WORK REQUEST: Within the entries below, please retype exactly the lines starting with the line that has "Where should I" and going on through the line that has "Given: Uncheck the", but not the pictures.
====
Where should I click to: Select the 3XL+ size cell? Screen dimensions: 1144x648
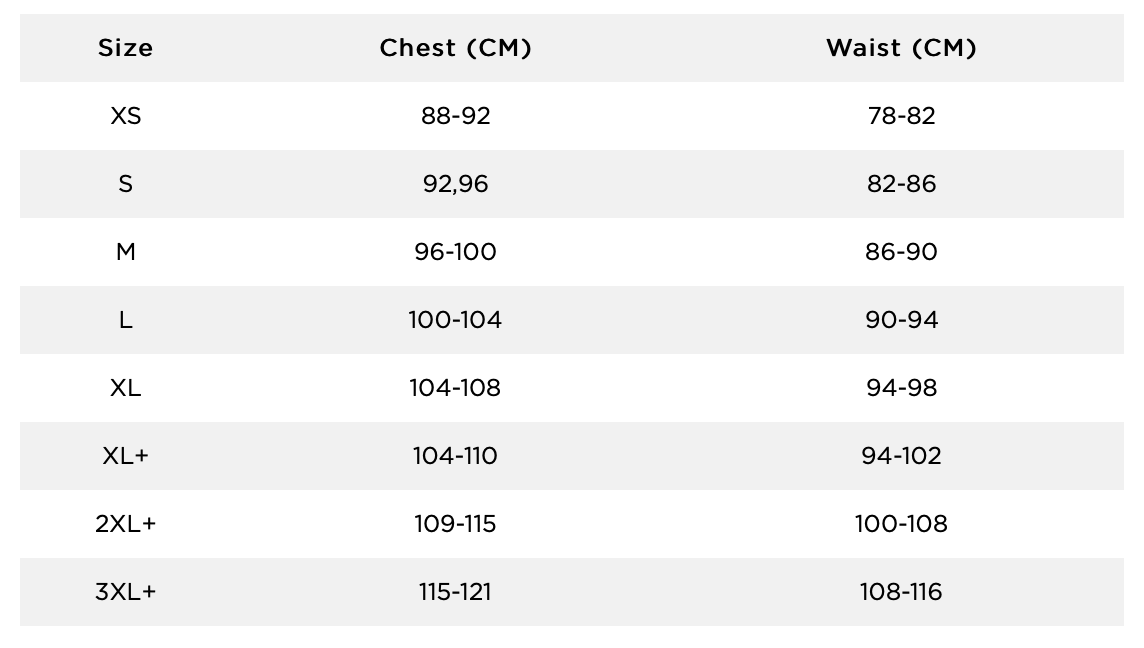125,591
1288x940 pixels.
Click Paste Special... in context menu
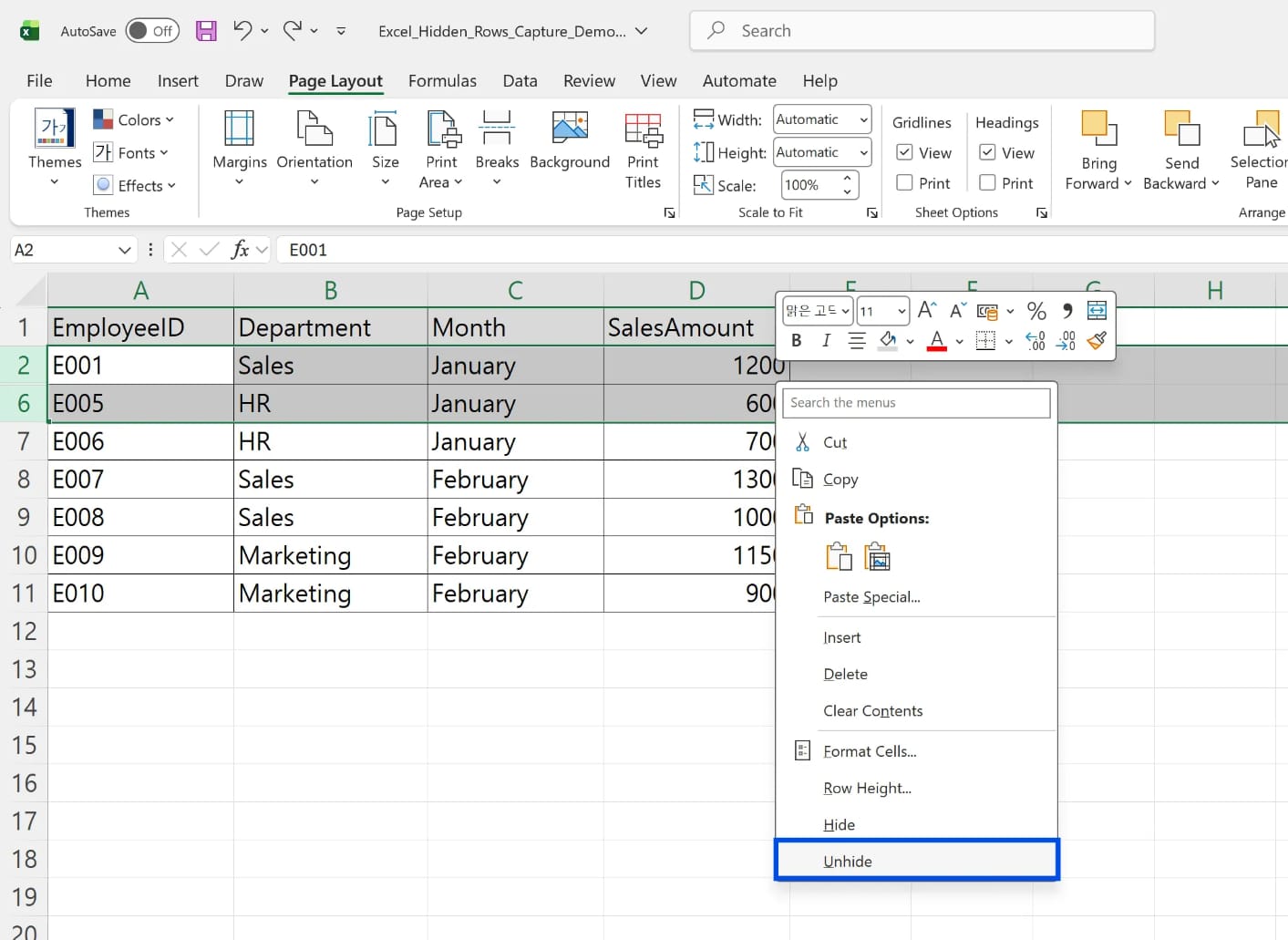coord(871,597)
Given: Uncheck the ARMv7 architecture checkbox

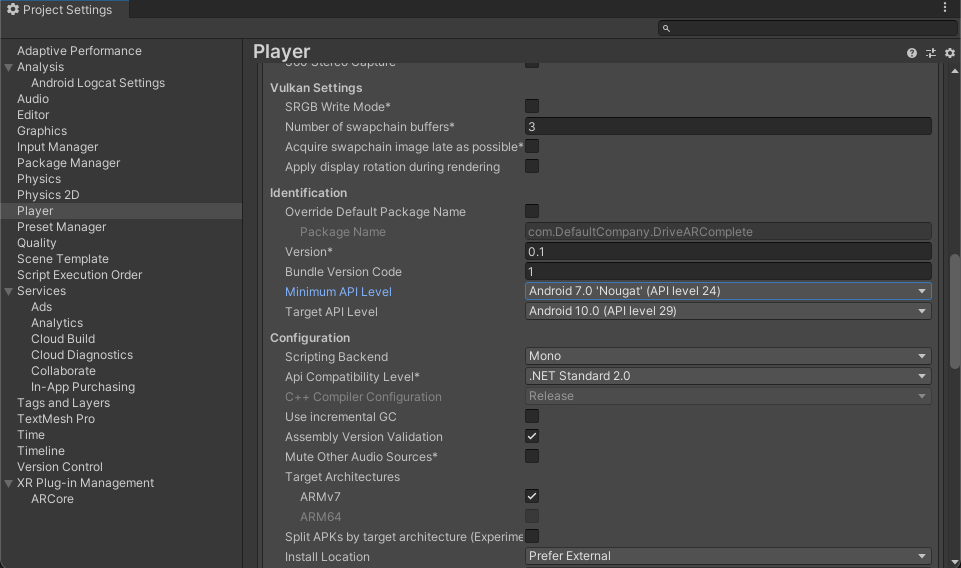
====
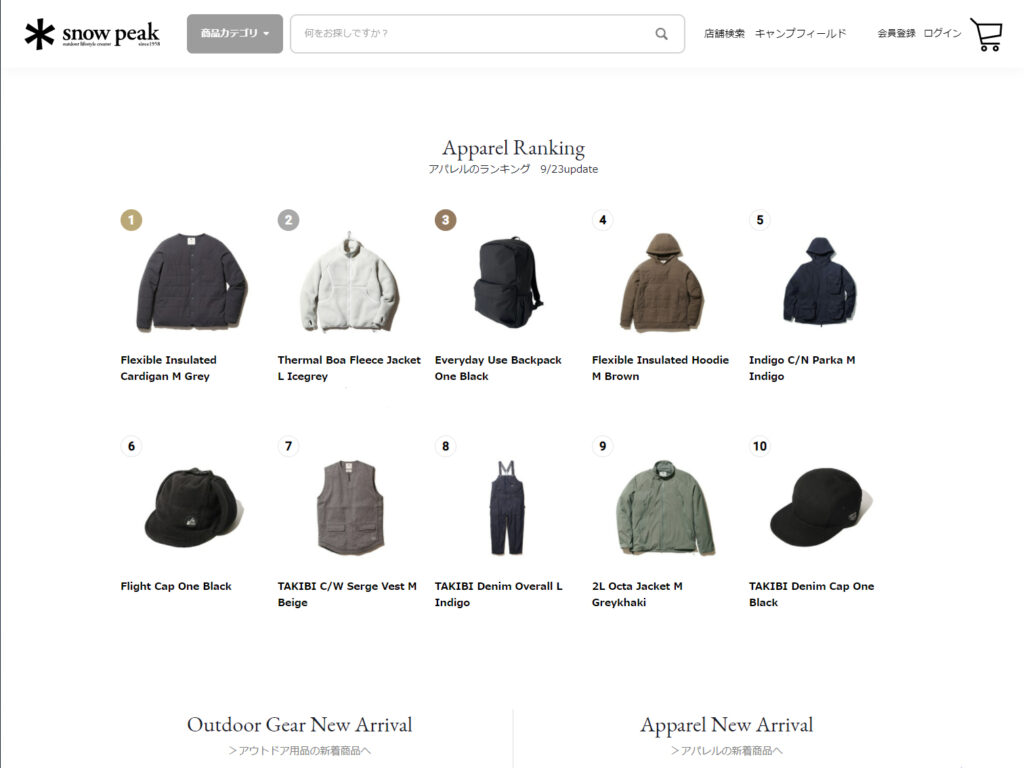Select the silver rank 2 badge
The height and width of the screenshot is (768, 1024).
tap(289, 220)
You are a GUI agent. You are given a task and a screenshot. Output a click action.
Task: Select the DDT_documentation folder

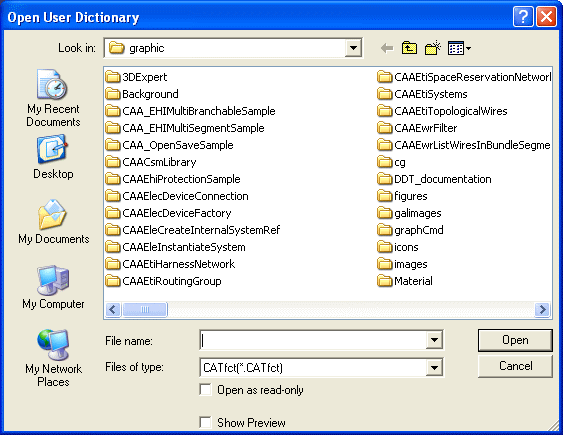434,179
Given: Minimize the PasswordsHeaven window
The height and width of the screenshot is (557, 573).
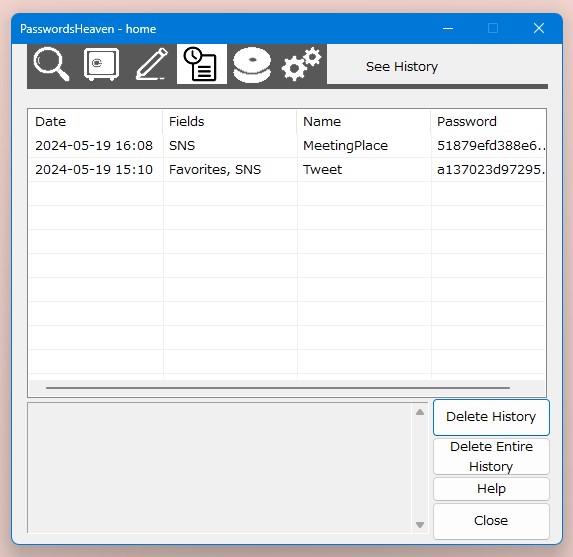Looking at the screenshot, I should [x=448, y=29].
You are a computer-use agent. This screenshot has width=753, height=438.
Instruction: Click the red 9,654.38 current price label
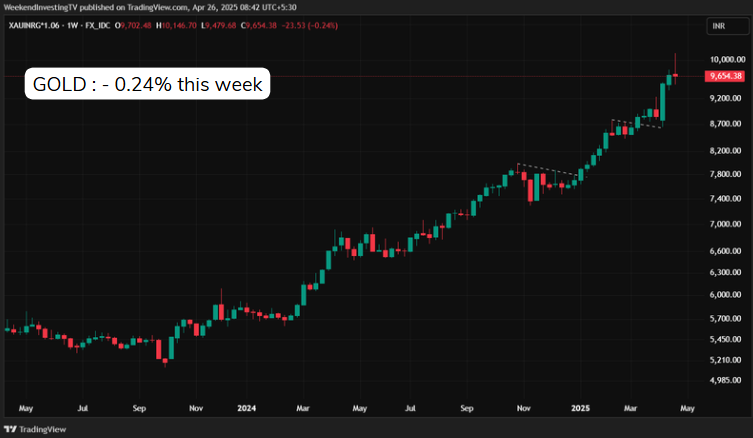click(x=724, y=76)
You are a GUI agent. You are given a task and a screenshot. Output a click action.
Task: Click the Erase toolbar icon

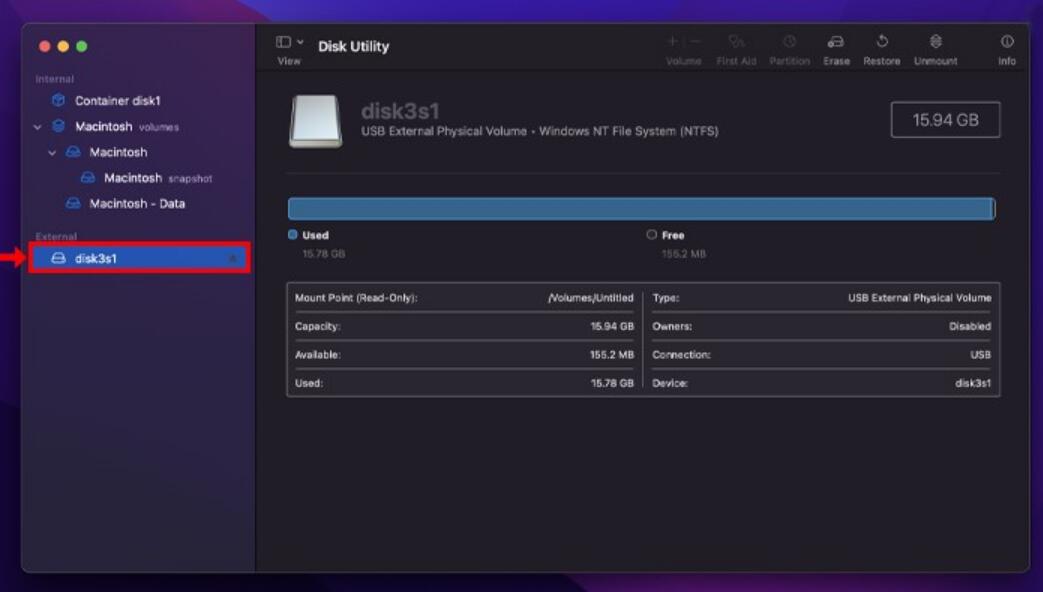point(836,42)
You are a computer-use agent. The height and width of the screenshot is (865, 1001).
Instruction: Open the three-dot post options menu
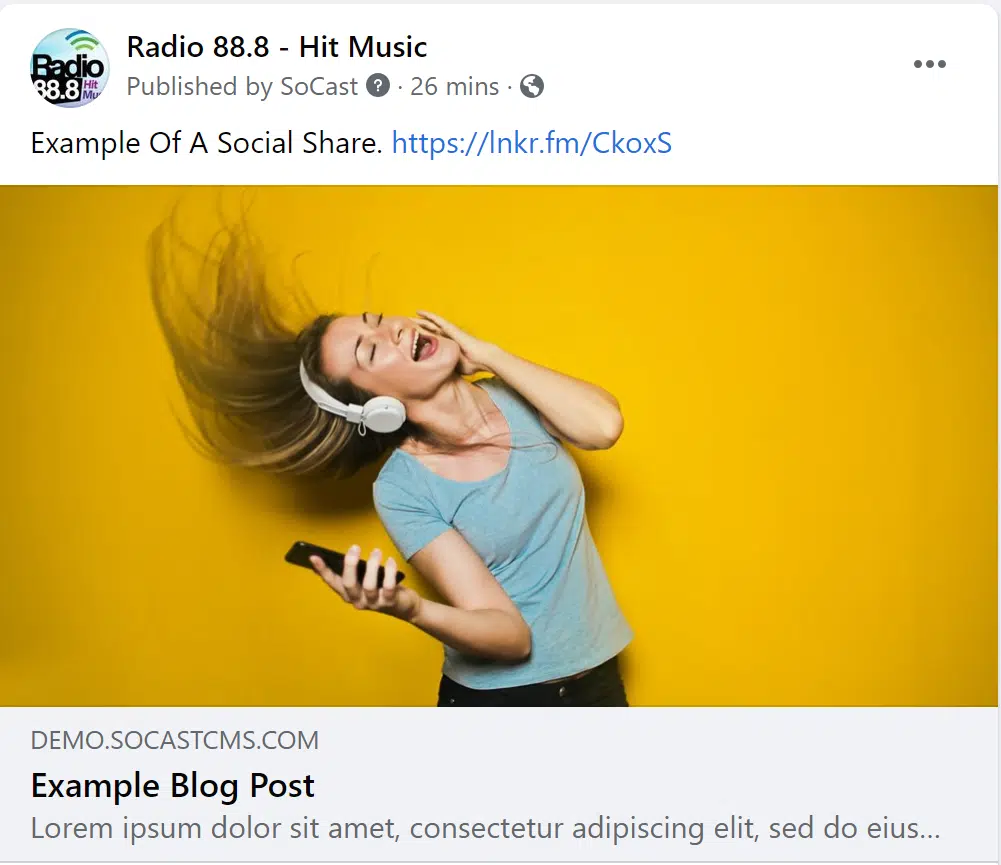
====
SOLUTION TO THE EXERCISE:
Where should I click to: Select the 3XL+ size cell? Screen dimensions: 1144x648
125,591
1288x940 pixels.
Click Paste Special... in context menu
coord(871,597)
Given: Uncheck the ARMv7 architecture checkbox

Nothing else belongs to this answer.